#### Extract:
####################
Tuesday, August 10, 2010

Introducing JAIN SIP HA... or how you can replicate and failover your JAIN SIP application with no changes to your code.

History : (you can skip to the next section if you're not very fond of history :-))

In Mobicents, we use the great Open Source NIST SIP Stack (which is incidentally the Reference Implementation of the JAIN SIP specification as well) on both Mobicents Sip Servlets and Mobicents JAIN SLEE Resource Adaptor, when we started to work on High Availability we started replicating the full dialog to be able to fail over SIP Calls when one node in the cluster died. First, this was not very efficient since a lot the data structure could be recreated upon failover instead of replicating most of the data within the dialog. Then, for re-INVITE the dialog was not found since it was injected back into the stack later by the application layer (in this case Mobicents) instead of checking if the dialog id was present into the stack or replicated cache during the message processing done by the stack. We first choose this solution because we didn't want to introduce any external dependencies into the NIST SIP Stack for people not interested in HA and minimize code changed in the NIST SIP Stack. Since we hit the above mentioned issues we decided it was time to create our own extension to the NIST SIP Stack allowing HA and failover in a non intrusive way (i.e. without any code change in your application, everything is done under the cover transparently by configuration) so that it benefits not only the Mobicents Community but the whole NIST SIP community. Ok enough history, let's get our hands dirty and see how it works, shall we ?

How does it work ?

It currently supports only established dialog replication & failover. So the replication occurs only when the dialog goes to CONFIRMED state. There is also a mode where everytime the dialog application data (data set by the application on the dialog used to link the call state of this dialog to other state, SIP or otherwise in the system. For example this method could be used by a B2BUA to link the dialogs of the ingress and egress sides) is updated, it replicates the changes. There is some other modes that can be added like early dialog replication and transaction replication but we didn't see the value in that and will be implemented only on a strong use case (one could be handling 911 calls where one doesn't want emergency call setup to fail at all) because it will have a lot of overhead and will decrease the performance a lot.
####################
#### Given instruction 1:
Name every replication mode that the post about JAIN SIP HA mentions, including both the ones it supports now and the ones that could be added later.
####################
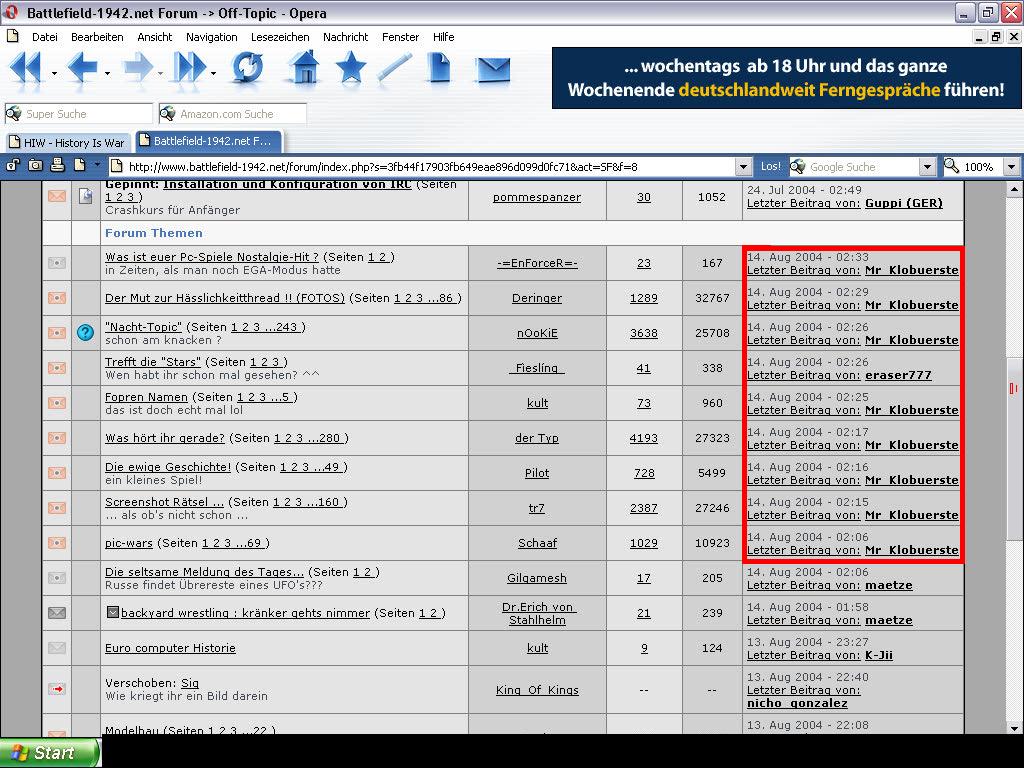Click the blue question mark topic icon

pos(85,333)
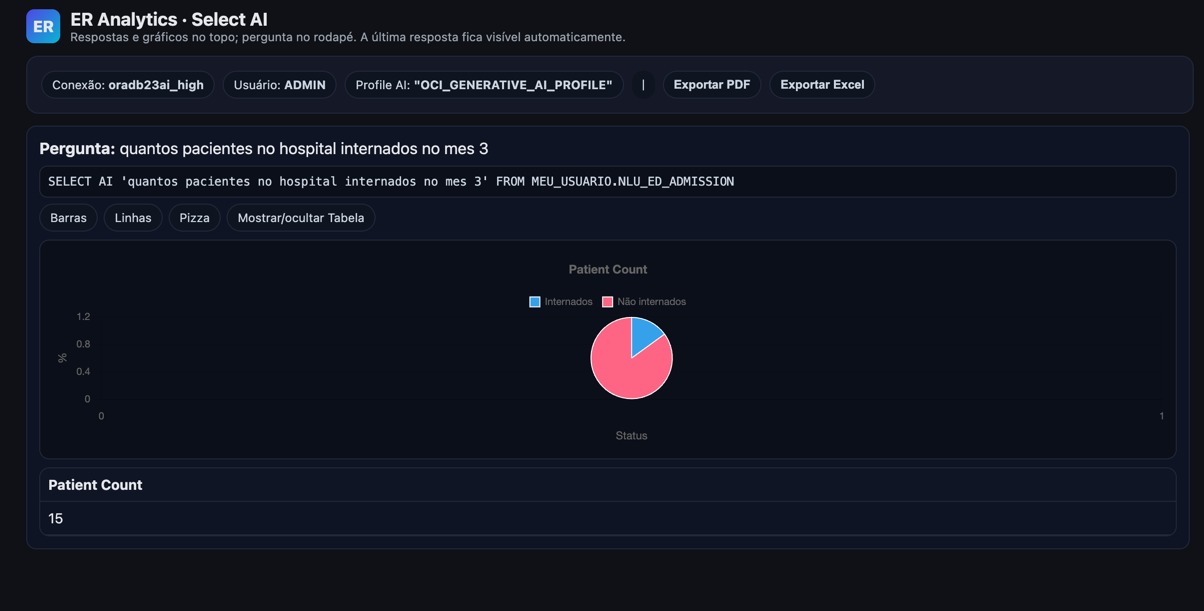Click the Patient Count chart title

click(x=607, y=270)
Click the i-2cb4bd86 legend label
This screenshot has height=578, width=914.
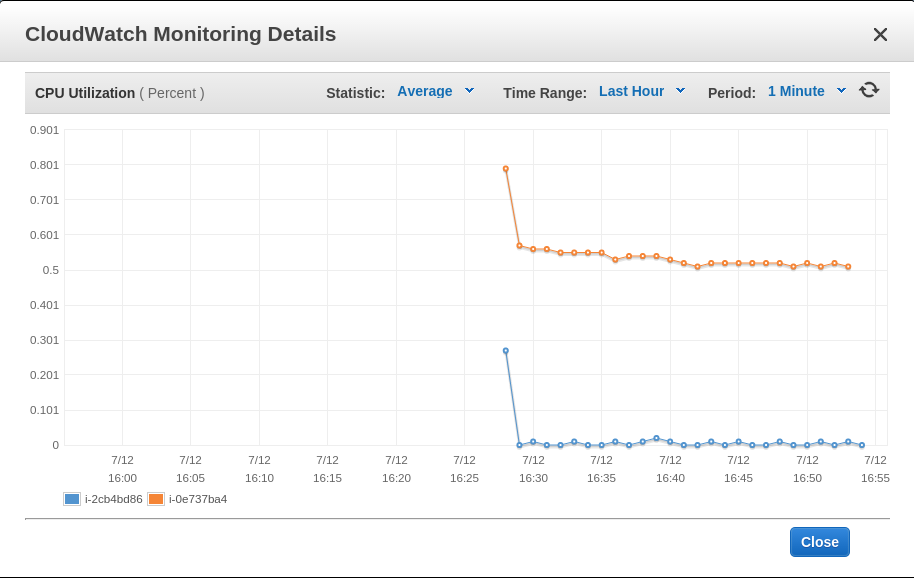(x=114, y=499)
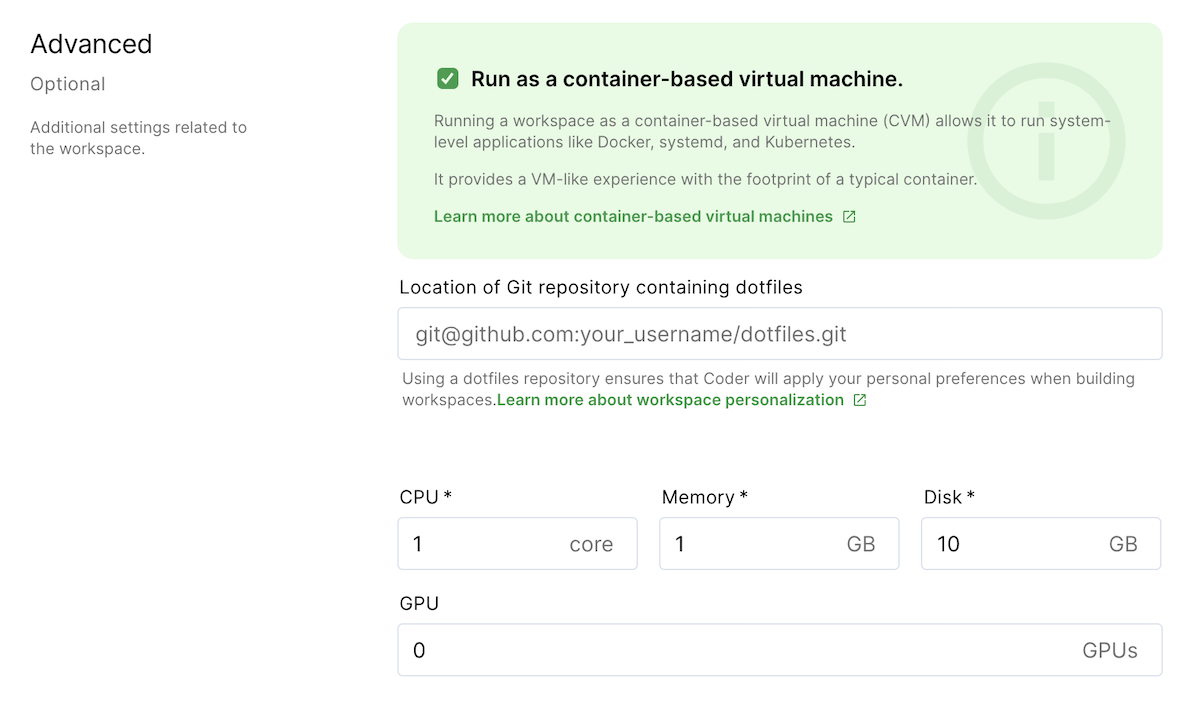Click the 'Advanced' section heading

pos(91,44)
####################
#### Given instruction 2:
Convert the records into a Markdown table with columns n and Line. Include everything from the line containing "Click the i-2cb4bd86 legend label" down to the end of the records. Skip blank lines and leave out the pictures.

#### Problem solution 1:
- Established dialog replication and failover, with replication once the dialog reaches CONFIRMED state
- Replication of changes each time the dialog application data is updated
- Early dialog replication
- Transaction replication

#### Problem solution 2:
| n | Line |
|---|---|
| 1 | Click the i-2cb4bd86 legend label |
| 2 | This screenshot has height=578, width=914. |
| 3 | (x=114, y=499) |
| 4 | Click the 'Advanced' section heading |
| 5 | pos(91,44) |